The tree presently has about 33,000 names and more than 13,000 family groups. And that’s nothing. There are literally MILLIONS of us.

The living are very important. The Edwin Westover Family Project is a good example. We just want to know how many living descendants Edwin has and who they are. We feel that if we can find them and list them we can better share his story (and thus OUR story).

But it doesn’t end with Edwin. In fact, we want as many living family members as we can find.

We do not need any private information for the living. We just want a photo and a name. That’s it.

Here is an example of a living individual – one of my daughters, Allie. This shows only basic information about her family and her connection to me and thus to all our ancestors.

In fact, our tree is set up to showcase both the ancestors and descendants of any individual. Explore the menus a little bit, you’ll see.

And that is our primary goal: to make it possible to see how we are all connected – whether you’re on a computer, a phone or a tablet.

As with any family tree, this project will take time and effort. It will get better with time and the effort it takes to fill it out.

While we really want GEDCOM files of all our many branches we desire more to get the stories, photos and journals of as many as possible. We will work with anyone to help get that information on the site. It may take a while to achieve it but we will achieve it.

My big fear in putting this feature out there is that we will get bombarded with comments like “It’s wrong! You have my information wrong! Stuff is missing! You mangled my grandma! Where’s Uncle LeRoy? This sucks!”

We KNOW some of this wrong. We know it is incomplete. Please just help us get it right.

To begin, please see this page about what the tree is or is not (if the info above doesn’t explain it enough for you).

Then see our use and contribution policy. It contains a form where you can submit information you may want added to the tree.

Then point your folks here and have them see how they connect. Invite them to contribute or suggest. The more involved we all get the better the tree becomes.
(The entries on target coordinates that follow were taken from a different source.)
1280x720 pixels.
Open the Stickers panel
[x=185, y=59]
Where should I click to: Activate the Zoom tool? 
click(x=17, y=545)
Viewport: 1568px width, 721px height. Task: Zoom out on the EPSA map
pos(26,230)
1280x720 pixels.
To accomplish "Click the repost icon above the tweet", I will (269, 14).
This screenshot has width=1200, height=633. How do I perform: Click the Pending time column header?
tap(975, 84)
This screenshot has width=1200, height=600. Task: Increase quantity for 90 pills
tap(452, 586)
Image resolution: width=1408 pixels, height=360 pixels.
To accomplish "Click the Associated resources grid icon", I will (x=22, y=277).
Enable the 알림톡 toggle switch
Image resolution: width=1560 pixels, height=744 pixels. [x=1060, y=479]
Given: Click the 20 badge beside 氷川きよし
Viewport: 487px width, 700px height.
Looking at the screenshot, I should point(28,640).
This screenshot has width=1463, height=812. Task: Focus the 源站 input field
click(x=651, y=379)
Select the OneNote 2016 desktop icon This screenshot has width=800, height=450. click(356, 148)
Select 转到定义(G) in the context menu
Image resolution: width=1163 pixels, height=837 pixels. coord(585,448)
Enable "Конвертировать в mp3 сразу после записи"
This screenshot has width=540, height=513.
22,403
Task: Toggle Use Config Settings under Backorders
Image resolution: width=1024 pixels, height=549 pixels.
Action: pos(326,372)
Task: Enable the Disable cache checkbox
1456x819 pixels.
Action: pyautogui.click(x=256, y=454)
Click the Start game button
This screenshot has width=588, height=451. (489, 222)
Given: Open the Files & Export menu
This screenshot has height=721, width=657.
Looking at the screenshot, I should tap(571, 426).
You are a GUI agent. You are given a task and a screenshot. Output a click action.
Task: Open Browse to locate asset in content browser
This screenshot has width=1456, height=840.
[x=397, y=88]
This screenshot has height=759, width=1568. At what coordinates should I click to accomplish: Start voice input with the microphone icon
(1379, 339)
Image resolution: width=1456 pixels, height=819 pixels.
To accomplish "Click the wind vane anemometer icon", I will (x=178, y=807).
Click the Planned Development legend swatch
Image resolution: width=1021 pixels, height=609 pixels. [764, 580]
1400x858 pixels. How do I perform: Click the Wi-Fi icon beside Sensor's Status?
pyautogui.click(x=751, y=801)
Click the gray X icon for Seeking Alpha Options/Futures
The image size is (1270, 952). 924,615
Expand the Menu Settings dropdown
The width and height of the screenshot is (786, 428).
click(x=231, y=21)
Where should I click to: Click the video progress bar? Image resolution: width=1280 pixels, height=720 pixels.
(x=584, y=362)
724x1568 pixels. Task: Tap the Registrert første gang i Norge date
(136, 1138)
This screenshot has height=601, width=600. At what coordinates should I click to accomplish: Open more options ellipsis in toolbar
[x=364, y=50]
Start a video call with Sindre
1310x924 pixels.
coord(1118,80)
Finally, I want to once again caution you about the many resources found online related to family history.

Any resource online – Family Search, Ancestry, even Westover Family History – is only temporary. EVER. Don’t think it will be there forever and never think it is absolute. Someone’s always messing with it.

You need to be keeping your own separate records.

You need to gather and preserve information for your own children and grandchildren. You need to have a standalone organized library of information that you have put together featuring your own research blood, sweat and tears.

That’s a lot of work and so daunting. Some have issues using computers. Others just do not see the time required to do these things. Some just rely on others to get it done. Most just don’t know where or how to begin.

We get that. We have all been there.

Whatever your excuse, please get over it.

The only way is to just jump into the pool and to take the sting of the cold water. Every journey begins with a step. There are lots around to help you and that’s all we’re offering.

It can be done if that is your true desire.

Please also recognize there are a lot of ways to bring your own talents and knowledge to the table besides working the project of researching and recording names and dates.

You can help catalog pictures, for example. We need all kinds of help organizing and identifying people in pictures.

You can write histories – really, just memories of your experiences with family members and those things you can remember. It doesn’t have to be a thesis or school paper. Just talk.

You don’t even have to write them anymore. Even recording them into your phone and passing along that recording would do.

You can be a family history reviewer – where you read and submit corrections to written histories of the past.

You can simply video yourself telling stories to your grandchildren.

There are lots of ways of doing family history and they all can now come back to the tree. Everyone putting in stuff makes the tree stronger.

I’m excited for this feature and I’m terrified by it. I hope you will consider becoming a part of it.